My way of seeing this, is that Steiner gave many, many different "exercises" in most of his lectures, beyond the "methods" explained systematically in KHW and in "Occult Science". The principles behind them were always similar, and, in my view, were related to the attitudes of the soul required for the "fruition" to take place, for the "soul" of things --being made of spiritual beings-- to become alive in one's consciousness. If the soul is spiritually healthy, the correct "attitude" will be there, and the "exercises" are really etherical gestures and movements of the soul... 

This is learned and done through a lot of work, and requires great awareness and concentration  and a powerful/healthy mind. But it is an organic process, it doesn't follow "a method". It works against method, and it is when method is broken that the etheric forces begin to appear in thinking...

I don't mean all exercises, or rather, a certain and consistent type of them that Steiner suggests directly or indirectly in his lectures. Soul qualities that he evokes and illustrates for his listeners, like wonder and veneration, devotion, the state of grace, the experience of eternity, the intensification of love, the qualities and attitudes of flowers... Trying to imagine what Steiner is describing is an exercise in itself.

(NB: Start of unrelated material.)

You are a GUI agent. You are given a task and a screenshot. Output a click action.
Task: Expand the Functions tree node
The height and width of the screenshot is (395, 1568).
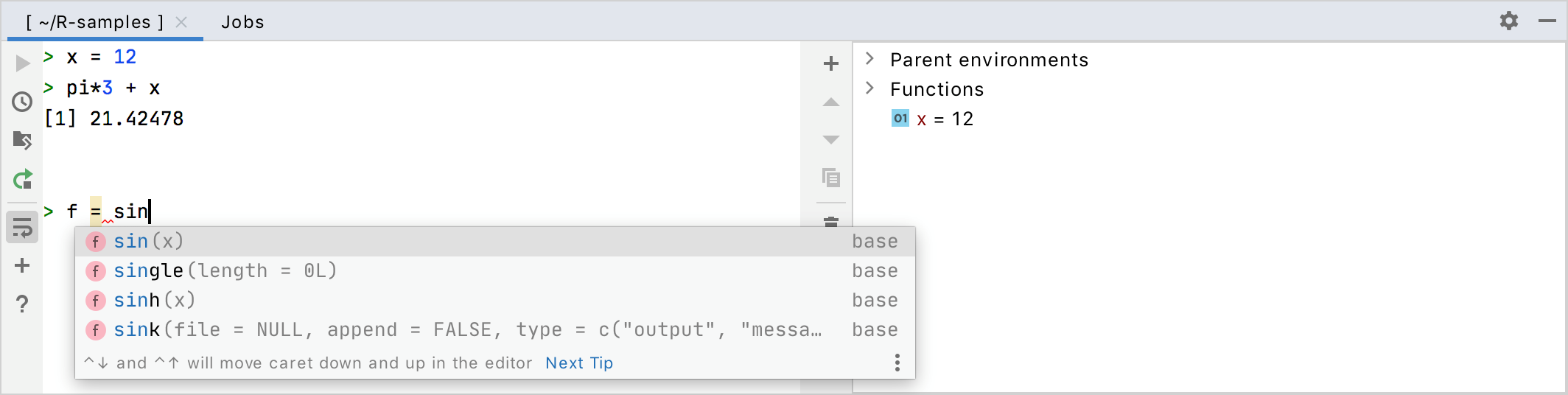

It's never passive, and its essence is the correct attitude or gesture that enables us to listen and be impregnated by the spirit in the world. He usually describes in such a way that you are able to experience a lot, like in story-telling. The soul is not passive in this, it is making an effort, it is learning and exercising an attitude, it is generating movement, it is dancing, crying and smiling, it is wondering...

I believe this is what Steiner always strove to achieve in his listeners and readers, by way of his gestures and words, by way of the power of the imaginations, inspirations and intuitions that he conveyed through those gestures and those words. They were --are-- images and ideas with virtue, they crack-through, they are not addressed to the intellect but to the dormant forces in us.

It doesn't matter if I don't understand (heresy!). I don't have to understand from the start. Understanding comes in due time. What matters is that I can feel and relate to what is being said, which to a large extent comes through the person who is speaking. It is to him or her that I relate to, not intellectually to the words, but to the person who is saying the words.

This is why reading Steiner or "hearing him" is a spiritual experience in itself. I feel the same thing, the same virtue and power, the same "crack", when I read the Gospel of John or certain passages of St. Paul. Also when I listen to certain music, and I listen a lot of music -physically audible or not-- in many situations: there is music in people's biographies, in their testimonies, there is music in numbers. I just listen to the music, and the music works on me.

It is the virtue that works on me, not me that works on the virtue.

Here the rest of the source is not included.